Herschrijf alleen de regels vanaf de regel met "Where should I" tot en met de regel met "coord(496,751)". Vervang daarin "Yorkshire Tea" door "Lipton" en laat de rest ongewijzigd.

**AANGELEVERD MATERIAAL**
◆ ◆ ◆ ◆
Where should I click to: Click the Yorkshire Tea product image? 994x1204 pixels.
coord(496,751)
◆ ◆ ◆ ◆
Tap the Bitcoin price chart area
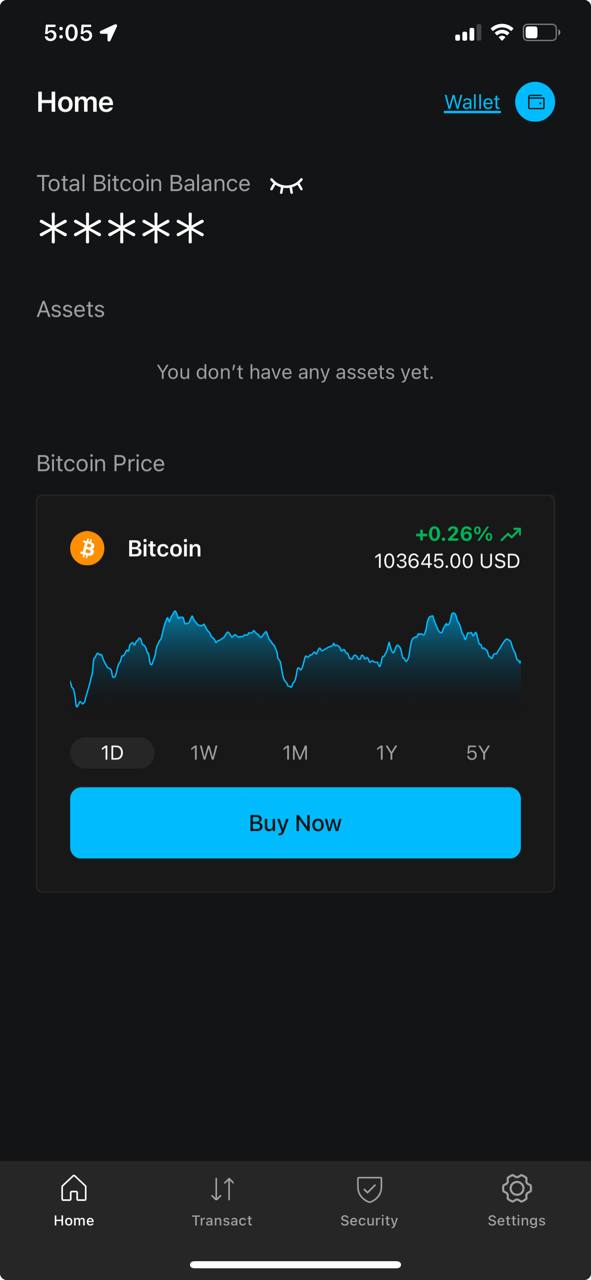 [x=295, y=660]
◆ ◆ ◆ ◆
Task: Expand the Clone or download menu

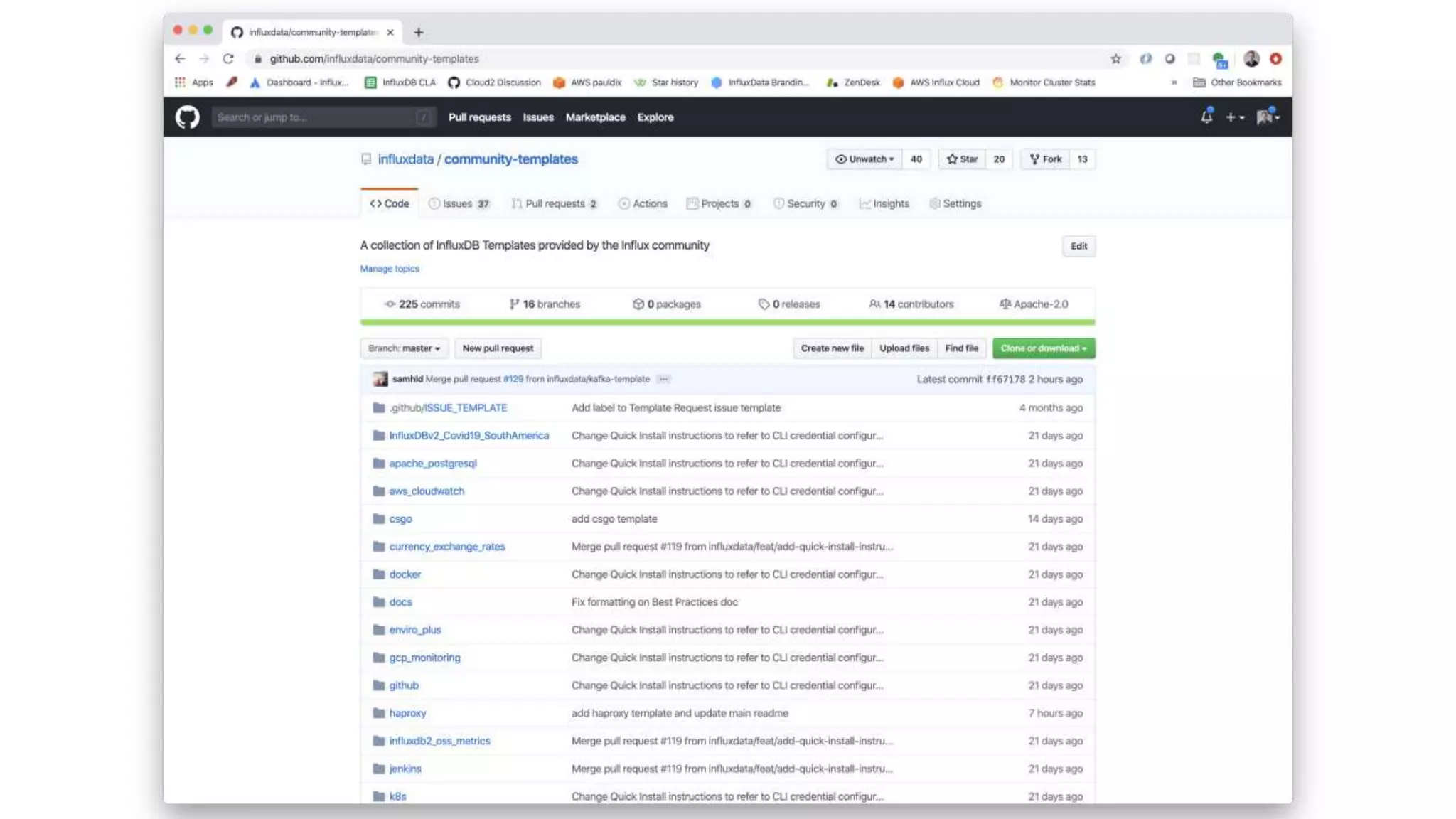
◆ ◆ ◆ ◆
**EINDRESULTAAT**
Where should I click to: Click the Lipton product image? 994x1204 pixels.
coord(496,751)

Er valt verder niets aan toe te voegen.